ACTIVITY: Scan the records for the string "Disable" and copy every line that holds it.
--- EXERCISE DATA Enclosed Below ---
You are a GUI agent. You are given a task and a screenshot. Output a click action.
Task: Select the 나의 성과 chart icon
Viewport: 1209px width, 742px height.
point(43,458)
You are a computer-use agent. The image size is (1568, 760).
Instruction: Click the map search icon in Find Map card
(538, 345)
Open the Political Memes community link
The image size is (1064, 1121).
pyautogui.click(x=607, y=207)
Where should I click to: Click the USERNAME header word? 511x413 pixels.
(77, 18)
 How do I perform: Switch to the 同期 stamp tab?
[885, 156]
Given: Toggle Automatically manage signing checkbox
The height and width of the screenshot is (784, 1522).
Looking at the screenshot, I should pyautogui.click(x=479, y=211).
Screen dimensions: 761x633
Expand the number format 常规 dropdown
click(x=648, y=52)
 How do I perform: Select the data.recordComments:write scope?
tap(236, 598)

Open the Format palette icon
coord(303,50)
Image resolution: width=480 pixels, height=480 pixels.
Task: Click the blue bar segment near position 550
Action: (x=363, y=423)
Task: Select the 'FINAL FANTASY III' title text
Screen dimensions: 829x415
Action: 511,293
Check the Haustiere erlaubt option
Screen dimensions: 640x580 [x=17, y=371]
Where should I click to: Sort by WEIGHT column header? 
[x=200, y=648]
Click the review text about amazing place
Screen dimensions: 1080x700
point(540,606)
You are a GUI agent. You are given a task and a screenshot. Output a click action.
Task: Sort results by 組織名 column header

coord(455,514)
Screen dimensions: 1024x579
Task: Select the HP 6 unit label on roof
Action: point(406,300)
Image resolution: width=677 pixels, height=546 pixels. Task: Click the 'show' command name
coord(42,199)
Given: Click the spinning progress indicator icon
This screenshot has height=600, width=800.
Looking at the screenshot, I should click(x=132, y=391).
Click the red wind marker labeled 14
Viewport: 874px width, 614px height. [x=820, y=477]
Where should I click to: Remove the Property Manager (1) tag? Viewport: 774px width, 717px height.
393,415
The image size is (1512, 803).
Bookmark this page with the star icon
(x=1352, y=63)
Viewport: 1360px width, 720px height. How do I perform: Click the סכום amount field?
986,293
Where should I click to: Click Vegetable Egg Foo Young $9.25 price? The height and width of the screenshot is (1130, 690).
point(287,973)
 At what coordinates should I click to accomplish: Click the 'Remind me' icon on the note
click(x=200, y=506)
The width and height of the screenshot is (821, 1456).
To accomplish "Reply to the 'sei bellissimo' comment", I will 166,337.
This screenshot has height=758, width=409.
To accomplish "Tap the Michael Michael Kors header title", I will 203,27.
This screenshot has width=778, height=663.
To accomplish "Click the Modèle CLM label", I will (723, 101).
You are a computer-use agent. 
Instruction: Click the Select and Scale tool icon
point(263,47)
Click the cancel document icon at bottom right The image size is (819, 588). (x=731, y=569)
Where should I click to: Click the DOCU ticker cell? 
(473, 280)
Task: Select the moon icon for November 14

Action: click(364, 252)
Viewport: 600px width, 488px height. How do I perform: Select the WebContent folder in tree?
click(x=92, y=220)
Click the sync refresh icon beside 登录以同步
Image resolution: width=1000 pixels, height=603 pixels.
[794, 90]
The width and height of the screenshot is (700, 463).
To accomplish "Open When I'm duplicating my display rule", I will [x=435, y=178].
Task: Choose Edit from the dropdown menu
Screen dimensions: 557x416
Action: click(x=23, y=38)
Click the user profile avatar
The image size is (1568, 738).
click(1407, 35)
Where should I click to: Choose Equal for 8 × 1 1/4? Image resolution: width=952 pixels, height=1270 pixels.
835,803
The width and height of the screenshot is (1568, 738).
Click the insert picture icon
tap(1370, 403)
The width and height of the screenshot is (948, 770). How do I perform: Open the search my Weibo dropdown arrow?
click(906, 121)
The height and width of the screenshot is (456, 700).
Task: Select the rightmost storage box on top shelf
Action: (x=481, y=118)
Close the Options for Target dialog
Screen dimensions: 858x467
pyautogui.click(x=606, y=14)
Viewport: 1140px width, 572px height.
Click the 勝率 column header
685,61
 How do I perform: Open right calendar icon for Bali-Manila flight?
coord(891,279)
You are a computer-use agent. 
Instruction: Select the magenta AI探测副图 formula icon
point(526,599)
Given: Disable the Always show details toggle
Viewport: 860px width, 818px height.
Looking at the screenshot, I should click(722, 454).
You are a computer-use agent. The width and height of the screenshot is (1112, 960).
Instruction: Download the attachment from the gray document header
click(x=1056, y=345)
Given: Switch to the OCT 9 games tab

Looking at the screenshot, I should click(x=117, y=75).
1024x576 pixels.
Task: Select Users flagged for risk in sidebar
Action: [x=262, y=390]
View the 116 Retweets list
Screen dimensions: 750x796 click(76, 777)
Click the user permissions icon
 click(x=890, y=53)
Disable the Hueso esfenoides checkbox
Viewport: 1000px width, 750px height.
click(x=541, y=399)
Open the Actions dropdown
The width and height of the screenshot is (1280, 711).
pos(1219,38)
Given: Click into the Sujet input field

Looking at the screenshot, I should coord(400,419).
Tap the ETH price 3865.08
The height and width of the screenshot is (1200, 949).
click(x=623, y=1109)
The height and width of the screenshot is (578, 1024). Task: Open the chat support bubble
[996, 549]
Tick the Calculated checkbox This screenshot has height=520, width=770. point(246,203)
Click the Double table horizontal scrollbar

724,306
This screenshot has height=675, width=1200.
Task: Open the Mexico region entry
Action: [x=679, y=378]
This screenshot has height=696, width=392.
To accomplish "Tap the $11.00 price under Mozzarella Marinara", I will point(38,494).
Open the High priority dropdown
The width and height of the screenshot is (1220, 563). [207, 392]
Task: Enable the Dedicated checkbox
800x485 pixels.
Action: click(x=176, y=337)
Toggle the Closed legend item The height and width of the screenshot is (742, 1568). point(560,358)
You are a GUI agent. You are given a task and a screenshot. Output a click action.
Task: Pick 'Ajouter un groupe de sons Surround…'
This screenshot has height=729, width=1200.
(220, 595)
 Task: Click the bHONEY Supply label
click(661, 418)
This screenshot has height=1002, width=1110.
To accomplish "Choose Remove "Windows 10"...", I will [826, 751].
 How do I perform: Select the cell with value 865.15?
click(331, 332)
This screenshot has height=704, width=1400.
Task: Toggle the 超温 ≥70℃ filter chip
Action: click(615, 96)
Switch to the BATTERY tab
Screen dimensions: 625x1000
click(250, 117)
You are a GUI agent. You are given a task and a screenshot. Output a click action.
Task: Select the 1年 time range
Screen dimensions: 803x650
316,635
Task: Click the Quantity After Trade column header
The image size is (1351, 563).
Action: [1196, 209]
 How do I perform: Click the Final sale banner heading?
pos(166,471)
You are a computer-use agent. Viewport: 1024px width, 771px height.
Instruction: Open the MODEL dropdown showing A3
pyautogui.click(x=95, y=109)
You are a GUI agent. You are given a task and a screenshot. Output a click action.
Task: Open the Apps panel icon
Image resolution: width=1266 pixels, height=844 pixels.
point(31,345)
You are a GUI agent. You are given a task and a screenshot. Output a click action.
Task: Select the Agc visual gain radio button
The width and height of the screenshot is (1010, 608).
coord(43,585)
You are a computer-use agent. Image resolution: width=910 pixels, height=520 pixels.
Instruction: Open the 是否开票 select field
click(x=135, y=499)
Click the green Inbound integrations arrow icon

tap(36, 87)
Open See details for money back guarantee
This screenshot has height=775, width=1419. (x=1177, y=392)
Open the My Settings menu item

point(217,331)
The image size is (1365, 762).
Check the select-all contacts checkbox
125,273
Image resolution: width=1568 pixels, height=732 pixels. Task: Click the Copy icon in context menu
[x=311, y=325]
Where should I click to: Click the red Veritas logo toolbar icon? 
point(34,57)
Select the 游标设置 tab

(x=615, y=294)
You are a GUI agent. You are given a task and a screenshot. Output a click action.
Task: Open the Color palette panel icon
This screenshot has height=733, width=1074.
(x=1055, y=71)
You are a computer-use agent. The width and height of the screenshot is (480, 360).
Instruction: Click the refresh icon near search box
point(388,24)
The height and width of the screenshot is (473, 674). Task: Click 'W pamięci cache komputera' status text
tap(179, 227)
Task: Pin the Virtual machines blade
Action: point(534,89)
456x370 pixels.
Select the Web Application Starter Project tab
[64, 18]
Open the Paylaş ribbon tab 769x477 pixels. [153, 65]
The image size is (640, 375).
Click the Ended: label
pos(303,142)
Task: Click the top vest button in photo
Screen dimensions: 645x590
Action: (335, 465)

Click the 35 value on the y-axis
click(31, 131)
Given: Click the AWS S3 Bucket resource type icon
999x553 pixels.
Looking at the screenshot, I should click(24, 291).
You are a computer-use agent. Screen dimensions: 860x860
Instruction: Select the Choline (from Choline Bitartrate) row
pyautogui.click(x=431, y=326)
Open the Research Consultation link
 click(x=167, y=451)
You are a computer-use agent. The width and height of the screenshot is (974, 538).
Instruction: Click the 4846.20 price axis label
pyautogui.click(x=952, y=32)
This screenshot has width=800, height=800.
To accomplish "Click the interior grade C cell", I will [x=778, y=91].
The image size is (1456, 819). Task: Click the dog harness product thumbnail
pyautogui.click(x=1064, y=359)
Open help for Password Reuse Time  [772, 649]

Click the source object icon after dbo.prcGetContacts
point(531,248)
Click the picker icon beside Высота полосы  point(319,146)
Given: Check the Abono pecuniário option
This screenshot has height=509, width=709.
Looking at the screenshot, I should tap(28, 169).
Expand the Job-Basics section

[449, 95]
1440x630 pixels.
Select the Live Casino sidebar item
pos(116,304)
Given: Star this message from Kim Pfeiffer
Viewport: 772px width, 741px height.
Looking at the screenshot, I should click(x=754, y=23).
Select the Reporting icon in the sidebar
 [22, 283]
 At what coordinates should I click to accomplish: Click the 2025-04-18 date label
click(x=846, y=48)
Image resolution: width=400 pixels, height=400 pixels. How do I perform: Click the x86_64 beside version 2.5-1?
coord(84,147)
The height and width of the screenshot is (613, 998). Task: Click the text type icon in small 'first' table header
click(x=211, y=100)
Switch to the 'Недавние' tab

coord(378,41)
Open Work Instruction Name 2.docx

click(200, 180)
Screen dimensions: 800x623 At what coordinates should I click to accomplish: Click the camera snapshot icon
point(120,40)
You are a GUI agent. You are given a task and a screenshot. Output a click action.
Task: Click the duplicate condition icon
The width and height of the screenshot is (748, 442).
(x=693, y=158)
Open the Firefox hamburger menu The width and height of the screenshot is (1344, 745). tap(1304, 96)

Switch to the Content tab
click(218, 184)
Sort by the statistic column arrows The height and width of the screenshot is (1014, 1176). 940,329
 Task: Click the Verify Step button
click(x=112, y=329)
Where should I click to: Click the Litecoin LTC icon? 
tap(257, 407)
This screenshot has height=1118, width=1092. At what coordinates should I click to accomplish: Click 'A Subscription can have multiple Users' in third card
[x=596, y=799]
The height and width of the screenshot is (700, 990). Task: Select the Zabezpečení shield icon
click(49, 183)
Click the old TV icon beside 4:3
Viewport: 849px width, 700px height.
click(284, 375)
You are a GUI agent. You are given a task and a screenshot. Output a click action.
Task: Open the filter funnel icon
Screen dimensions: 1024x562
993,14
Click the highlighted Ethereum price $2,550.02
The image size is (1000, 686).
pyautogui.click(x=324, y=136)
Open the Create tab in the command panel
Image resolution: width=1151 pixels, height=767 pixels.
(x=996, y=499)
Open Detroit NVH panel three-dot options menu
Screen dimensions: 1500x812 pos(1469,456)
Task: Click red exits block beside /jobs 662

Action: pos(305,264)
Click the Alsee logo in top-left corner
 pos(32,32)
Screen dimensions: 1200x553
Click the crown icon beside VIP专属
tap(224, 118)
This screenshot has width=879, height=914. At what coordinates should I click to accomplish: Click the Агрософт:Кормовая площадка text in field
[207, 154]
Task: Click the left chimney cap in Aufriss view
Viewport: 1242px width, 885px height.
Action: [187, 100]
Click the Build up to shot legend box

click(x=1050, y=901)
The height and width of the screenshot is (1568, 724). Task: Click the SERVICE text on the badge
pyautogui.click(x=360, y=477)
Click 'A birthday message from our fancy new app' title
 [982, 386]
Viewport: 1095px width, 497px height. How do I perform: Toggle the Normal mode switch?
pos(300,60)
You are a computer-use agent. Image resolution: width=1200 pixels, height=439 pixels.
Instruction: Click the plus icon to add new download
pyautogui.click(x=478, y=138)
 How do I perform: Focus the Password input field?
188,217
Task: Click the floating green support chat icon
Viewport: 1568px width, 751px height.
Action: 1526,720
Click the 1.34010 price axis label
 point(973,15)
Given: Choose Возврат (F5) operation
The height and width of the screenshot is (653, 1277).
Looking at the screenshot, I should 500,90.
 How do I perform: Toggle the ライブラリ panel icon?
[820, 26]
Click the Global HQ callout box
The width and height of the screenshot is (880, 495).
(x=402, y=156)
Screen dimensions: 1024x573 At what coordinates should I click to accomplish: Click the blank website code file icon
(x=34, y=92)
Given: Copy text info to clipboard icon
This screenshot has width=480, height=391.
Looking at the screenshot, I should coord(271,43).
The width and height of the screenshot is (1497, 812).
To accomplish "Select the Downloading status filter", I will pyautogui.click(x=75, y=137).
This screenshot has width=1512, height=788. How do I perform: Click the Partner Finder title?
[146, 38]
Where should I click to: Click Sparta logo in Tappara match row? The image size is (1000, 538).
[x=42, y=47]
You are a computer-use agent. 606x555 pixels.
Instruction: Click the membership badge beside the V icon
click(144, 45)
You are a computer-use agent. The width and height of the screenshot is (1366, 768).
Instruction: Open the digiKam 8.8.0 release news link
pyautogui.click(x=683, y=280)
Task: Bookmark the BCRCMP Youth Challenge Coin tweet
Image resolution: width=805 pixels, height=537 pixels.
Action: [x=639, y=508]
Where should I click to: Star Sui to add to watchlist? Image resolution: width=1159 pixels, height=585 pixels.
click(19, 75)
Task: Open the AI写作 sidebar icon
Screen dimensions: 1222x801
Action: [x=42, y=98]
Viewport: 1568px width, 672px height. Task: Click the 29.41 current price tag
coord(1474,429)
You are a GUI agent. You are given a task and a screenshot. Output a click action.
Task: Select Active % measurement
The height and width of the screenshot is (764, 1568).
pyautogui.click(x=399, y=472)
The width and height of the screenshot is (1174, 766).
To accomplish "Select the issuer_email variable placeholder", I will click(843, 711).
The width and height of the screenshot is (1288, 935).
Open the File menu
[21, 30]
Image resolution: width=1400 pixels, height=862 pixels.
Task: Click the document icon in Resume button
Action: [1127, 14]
--- End of Enclosed EXERCISE DATA ---
SOLUTION FOR THIS TASK:
Given: Disable the Always show details toggle
Disable the Hueso esfenoides checkbox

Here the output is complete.